The area of Maresha and Beit Guvrin, located in the Judean lowlands south of Beit Shemesh and east of Kiryat Gat, is preserved as a National Park by the Israel Nature and Parks Authority.  The area covers some five-square-kilometer area within a 100-square-kilometer lowland region. The area is dotted by over 500 caves, most of them contained in systems with dozens of rooms.

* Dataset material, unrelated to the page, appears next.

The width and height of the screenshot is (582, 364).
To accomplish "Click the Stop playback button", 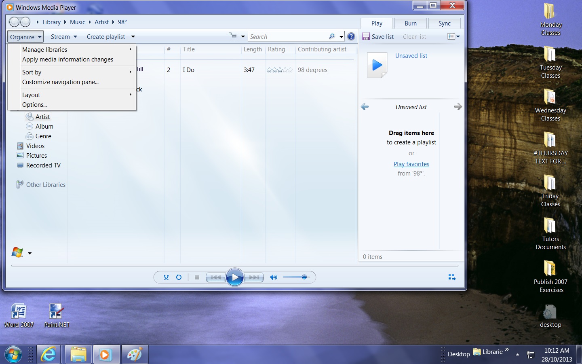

UNESCO describes the caves of Maresha and Beit Guvrin as “a microcosm of the Land of the Caves” stating “This “city under a city” is characterized by a selection of man-made caves, excavated from the thick and homogeneous layer of soft chalk in Lower Judea. It includes chambers and networks with varied forms and functions, situated below the ancient twin towns of Maresha and Beit Guvrin, that bear witness to a succession of historical periods of excavation and usage stretching over 2,000 years, from the Iron Age to the Crusades, as well as a great variety of subterranean construction methods. The original excavations were quarries, but these were converted for various agricultural and local craft industry purposes, including oil presses, columbaria (dovecotes), stables, underground cisterns and channels, baths, tomb complexes and places of worship , and hiding places during troubled times”.
 
The caves in Tel Mares, which date back to the 9th century BCE, were most used during the second and third centuries BCE. The caves at Beit Guvrin were carved in the first centuries of the common era, with the most famous example being the Beit Guvrin bell caves carved in the sixth through eighth centuries CE.  The last use of these caves occurred in the 10th century CE, marking about 2,000 years of their utilization.
 
Visitors to the caves complex can tour the Columbarium caves, used for raising doves; explore a system of about thirty interconnected underground caves as well as huge cisterns from the Hellenistic period and the Sidonian burial caves with reconstructed wall paintings; tour the famous Bell Caves - 80 large caves, the largest of which are over 5 meters high, dug into the hard surface rock and quarried downward in the shape of a bell. Arabic inscriptions and crosses found on the walls show that many of the caves were dug during the Early Arab period, in the seventh-tenth centuries CE. In addition, visitors can tour agricultural areas and operate the reconstructed olive-oil press and grape-vat; as well as the Roman amphitheater. 
 
Beit Guvrin-Maresha Caves National Park is the eighth site to be listed as World Heritages Sites in Israel, the others are Tel Aviv White City, Masada, the Biblical Tels, the Incense Route, the Baha’i Holy Shrines in Haifa, the Old City of Acre, and the Nahal Me'arot Nature Reserve which was added in 2012.